A HISTORIC sports club will tonight hold a meeting to discuss approving the next stage of a redevelopment which has divided its membership.

In January 2017 the Feniscowles and Pleasington War Memorial Trust’s 600 members gave the go-ahead to replace its existing 1979 pavilion on the Recreation Ground. It was given to the public in 1921 as a memorial to 36 local men who died in the First World War.

Initial estimates for the scheme were £400,000 and a special meeting approved the proposal despite a 40-member petition protesting at interim changes, including moving the snooker table and turning its current room into a daytime coffee/sandwich bar.
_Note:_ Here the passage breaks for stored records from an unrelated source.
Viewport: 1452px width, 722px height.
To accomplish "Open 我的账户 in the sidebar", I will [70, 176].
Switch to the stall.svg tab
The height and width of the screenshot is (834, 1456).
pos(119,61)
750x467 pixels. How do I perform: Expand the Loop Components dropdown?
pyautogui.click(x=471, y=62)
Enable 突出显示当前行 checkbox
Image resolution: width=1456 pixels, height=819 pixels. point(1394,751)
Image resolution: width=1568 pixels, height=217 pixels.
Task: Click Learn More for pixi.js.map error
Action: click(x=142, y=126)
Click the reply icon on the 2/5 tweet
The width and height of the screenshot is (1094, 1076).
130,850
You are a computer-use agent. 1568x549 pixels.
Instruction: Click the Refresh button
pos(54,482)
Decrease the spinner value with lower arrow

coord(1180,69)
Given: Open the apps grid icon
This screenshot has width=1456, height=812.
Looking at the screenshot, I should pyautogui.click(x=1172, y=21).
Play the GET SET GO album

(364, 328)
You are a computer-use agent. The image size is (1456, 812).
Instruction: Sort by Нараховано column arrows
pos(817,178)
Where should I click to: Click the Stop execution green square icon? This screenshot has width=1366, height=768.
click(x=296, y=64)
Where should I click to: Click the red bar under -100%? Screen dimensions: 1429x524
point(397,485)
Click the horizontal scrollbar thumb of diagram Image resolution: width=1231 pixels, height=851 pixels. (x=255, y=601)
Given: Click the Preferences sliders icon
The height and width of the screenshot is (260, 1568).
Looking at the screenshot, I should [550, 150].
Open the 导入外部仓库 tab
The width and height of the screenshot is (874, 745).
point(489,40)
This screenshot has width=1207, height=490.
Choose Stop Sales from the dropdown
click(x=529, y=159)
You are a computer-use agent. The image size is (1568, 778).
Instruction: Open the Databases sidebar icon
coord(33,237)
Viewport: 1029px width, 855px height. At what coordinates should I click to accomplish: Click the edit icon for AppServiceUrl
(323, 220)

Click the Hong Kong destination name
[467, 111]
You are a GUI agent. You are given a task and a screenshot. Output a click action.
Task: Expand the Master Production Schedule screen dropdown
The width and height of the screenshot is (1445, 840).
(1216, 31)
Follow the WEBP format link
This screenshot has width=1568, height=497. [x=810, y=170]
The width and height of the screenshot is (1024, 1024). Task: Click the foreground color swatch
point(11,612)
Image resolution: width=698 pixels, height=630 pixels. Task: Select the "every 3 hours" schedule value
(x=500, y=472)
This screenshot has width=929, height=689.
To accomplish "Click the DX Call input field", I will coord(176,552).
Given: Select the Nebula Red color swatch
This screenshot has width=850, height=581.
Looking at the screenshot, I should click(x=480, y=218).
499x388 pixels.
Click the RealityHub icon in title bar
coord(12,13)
Now 20 members have signed a second petition.

Their complaints will be on tonight’s agenda along with the approval of the latest £600,000 version of the new pavilion and authorising a legal agreement with investment company Black Pearl, behind the nearby Sappi Paper Mill housing development, to provide £345,000 of the cash needed.

The meeting will also be asked to approve the submission of a planning application for the new clubhouse to Blackburn with Darwen Council next month. Trustee Mike Caton said: “We hope that the next stage of the club’s development will be approved at the meeting.

“This will allow the completion of the legal agreement with Black Pearl and allow us to start raising the remaining £265,000.

“The current estimated cost of the new pavilion, which may have to be scaled back and become a single storey rather than two floors, is £600,000. We have already built a £30,000 garage for the groundsman and his equipment and are adding a children’s playground.

“The signatories to the petition are a small group of dissidents who object to any change at the club.

“This is a major redevelopment to prepare the club for the future and we will demonstrated that the finances are now on a sound footing after several very challenging years.”

The petition signatories also objected to the closing of the bar on Monday nights.

Mr Caton said: “The bar has now reopened on Monday nights but we cannot keep it open every night of the year for a handful of drinkers to watch TV.”